After its 1970s heyday, prog rock receded in on itself, but now a new wave of bands are embracing long, difficult songs and fantastical lyrics – and finding fans for it, too

At the end of 2008, the journalist Jerry Ewing pitched an idea for a new magazine to a publishing company. His idea was a magazine dedicated entirely to progressive rock, long reviled in the critical mainstream as the apotheosis of the musical excess of the pre-punk 70s, a largely forgotten realm of concept albums, difficult time signatures and extraordinary instrumental virtuosity. Ewing says he wasn't surprised when his publishers agreed to the idea – "there was a tidal shift in favour of prog; the BBC had done that Prog Britannia documentary, which seemed a kind of acceptance" – but even he seems taken aback by the success of Classic Rock: Prog. It currently sells around 22,000 copies an issue, half the circulation of the NME: not bad, given that Ewing is surely the first editor in four decades to utter the sentence: "Our best-selling issue had Jethro Tull on the cover."

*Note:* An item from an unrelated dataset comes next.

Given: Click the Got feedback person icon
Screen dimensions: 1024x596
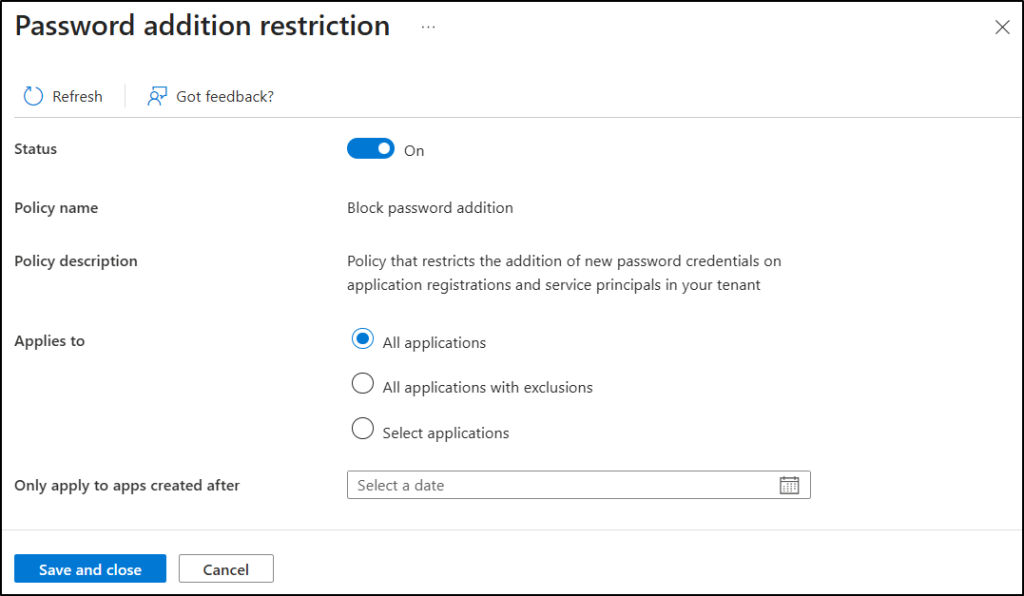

There seems little doubt Ewing is right about the tidal shift. Not every new band tarred with the prog brush seems overjoyed about the label – when I mention it to Mike Vennart, of Manchester's Oceansize, he responds with a groan about "musical masturbation" – but you can see prog rock's influence on mainstream rock in Coheed & Cambria's concept albums topping the US chart; in Muse and Pendulum, who collaborated with nu-prog stalwarts Porcupine Tree on their current album Immersion. This weekend, the High Voltage festival in east London will not only boast a headlining performance by Emerson Lake & Palmer – whose first British live show in 15 years seems to have been greeted with widespread delight, rather than the yell of horror it would once have provoked – but a dedicated prog stage, playing host to Marillion, Asia, Pendragon and Transatlantic. The latter, a latterday prog supergroup featuring members of Marillion, Spock's Beard and Dream Theater drummer Mike Portnoy, are what you might call the full Roger Dean-designed triple gatefold sleeve; in contrast, Muse look like the Dead Kennedys. Transatlantic's current album, The Whirlwind, features just one song, which runs to 78 minutes. "The sound of Transatlantic is very purposefully stuck in the 70s," says Portnoy, proudly. "All of us in Transatlantic are huge fans of [the Yes double album] Tales from Topographic Oceans and all the excesses that prog was infamous for. That stuff appeals to us! We miss that! Tremendously long, challenging pieces of music! We have no problem embracing that!"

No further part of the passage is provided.